O ex-prefeito de São Bento do Trairi, Expedito de Oliveira Dantas, foi condenado pela Justiça Federal no Rio Grande do Norte e teve os direitos políticos suspensos por três anos e, nesse período, também estará proibido de contratar com o Poder Público ou receber incentivos fiscais.
A sentença foi do juiz federal Eduardo José da Fonseca Costa, da 5ª Vara Federal no Rio Grande do Norte, que deferiu parcialmente a ação do Ministério Público Federal (MPF). Na denúncia, os procuradores apontavam que o então prefeito havia celebrado um convênio, no ano de 1996, no valor de R$ 75 mil com o extinto INDESP para construção de uma quadra desportiva, mas que depois mudou o projeto para um ginásio desportivo. A obra em questão só foi concluída na gestão do sucessor de Expedito Oliveira.

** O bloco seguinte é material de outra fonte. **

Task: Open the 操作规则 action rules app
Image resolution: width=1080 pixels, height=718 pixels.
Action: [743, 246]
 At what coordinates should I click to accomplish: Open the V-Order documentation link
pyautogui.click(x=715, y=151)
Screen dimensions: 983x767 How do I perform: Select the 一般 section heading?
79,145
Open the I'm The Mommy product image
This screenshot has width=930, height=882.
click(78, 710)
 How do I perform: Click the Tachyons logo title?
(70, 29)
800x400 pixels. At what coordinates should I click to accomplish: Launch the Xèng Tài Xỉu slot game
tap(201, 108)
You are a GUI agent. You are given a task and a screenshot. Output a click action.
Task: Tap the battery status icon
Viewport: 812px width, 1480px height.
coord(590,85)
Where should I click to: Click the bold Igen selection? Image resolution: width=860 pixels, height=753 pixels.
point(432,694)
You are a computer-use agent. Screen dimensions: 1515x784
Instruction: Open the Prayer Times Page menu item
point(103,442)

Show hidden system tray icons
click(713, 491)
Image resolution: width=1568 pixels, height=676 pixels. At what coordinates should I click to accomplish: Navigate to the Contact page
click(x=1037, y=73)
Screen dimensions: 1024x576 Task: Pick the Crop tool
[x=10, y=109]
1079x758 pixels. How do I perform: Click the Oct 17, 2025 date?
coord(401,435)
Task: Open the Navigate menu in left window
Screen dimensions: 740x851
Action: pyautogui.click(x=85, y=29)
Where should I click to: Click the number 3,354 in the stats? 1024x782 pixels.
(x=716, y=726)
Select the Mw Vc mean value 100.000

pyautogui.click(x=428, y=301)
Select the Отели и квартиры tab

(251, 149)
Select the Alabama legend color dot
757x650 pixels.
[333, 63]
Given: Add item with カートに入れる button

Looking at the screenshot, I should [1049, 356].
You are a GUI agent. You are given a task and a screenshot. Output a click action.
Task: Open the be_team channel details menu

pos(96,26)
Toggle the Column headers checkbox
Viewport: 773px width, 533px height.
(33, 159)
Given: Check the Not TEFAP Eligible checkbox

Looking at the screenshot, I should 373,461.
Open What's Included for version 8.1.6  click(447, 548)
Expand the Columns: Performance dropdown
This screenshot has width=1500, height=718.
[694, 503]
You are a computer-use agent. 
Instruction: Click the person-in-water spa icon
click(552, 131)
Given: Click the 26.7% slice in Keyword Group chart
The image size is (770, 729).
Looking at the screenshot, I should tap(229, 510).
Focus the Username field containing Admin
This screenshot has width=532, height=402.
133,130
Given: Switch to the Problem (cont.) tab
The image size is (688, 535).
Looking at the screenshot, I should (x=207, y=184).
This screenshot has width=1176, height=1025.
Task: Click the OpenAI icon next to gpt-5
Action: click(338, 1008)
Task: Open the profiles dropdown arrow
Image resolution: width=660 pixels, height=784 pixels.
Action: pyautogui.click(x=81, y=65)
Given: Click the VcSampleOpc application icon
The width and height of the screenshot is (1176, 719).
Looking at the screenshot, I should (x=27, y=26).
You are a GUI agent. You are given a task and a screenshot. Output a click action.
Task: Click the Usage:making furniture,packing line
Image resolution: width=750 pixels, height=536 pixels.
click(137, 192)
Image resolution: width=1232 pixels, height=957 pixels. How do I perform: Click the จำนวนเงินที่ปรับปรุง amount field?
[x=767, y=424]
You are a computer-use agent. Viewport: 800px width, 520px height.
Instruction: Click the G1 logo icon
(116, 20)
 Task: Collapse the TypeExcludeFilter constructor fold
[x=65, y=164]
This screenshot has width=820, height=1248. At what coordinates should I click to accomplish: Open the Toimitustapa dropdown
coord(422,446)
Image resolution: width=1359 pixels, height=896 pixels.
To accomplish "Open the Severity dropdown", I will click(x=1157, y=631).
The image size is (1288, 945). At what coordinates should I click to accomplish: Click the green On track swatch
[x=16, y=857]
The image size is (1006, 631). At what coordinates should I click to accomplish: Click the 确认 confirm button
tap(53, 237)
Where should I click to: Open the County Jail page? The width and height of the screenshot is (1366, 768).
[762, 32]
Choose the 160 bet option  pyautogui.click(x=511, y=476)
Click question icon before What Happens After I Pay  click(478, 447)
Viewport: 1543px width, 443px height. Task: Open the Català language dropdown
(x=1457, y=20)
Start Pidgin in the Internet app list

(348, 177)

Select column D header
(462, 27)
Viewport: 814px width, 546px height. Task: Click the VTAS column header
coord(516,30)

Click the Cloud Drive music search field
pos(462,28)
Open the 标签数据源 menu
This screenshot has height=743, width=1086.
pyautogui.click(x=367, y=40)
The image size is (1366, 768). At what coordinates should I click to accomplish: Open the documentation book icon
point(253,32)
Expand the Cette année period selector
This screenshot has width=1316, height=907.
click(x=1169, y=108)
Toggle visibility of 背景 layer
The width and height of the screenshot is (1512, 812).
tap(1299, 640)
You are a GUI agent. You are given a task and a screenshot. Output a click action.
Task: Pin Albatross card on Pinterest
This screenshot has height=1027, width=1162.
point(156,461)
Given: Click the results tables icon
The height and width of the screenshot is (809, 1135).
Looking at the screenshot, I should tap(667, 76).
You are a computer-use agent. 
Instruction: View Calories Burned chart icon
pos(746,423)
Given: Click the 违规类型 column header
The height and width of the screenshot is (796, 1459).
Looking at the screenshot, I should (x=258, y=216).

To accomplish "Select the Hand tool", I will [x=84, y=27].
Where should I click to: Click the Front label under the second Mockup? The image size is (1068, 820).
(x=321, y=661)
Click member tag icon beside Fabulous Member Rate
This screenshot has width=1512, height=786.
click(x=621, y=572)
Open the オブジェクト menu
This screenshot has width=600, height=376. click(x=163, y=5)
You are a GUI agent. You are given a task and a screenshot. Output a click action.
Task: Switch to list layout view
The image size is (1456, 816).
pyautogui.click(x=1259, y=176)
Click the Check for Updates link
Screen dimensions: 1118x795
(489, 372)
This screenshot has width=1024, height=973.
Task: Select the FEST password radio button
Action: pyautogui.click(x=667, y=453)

O juiz federal entendeu que não houve ilegalidade na obra, mas apontou a ilicitude do prefeito ao fazer mudanças em projeto original gerando “temerariamente recursos públicos”.
“Aos administradores públicos é proibida a gestão temerária, ou seja, a impetuosidade com que se conduzem os negócios do Estado e que aumenta o perigo de que o ato praticado termine por causar danos ao Erário, ou por malversar o dinheiro empregado no programa de interesse coletivo”, escreveu o juiz na sentença. Ele destacou ainda que “o agente público pode ser punido pela prática de improbidade administrativa caso empreenda operações arrojadas que ponham em risco concreto o bom proveito dos recursos repassados, ainda que delas não tenha advindo dano palpável”.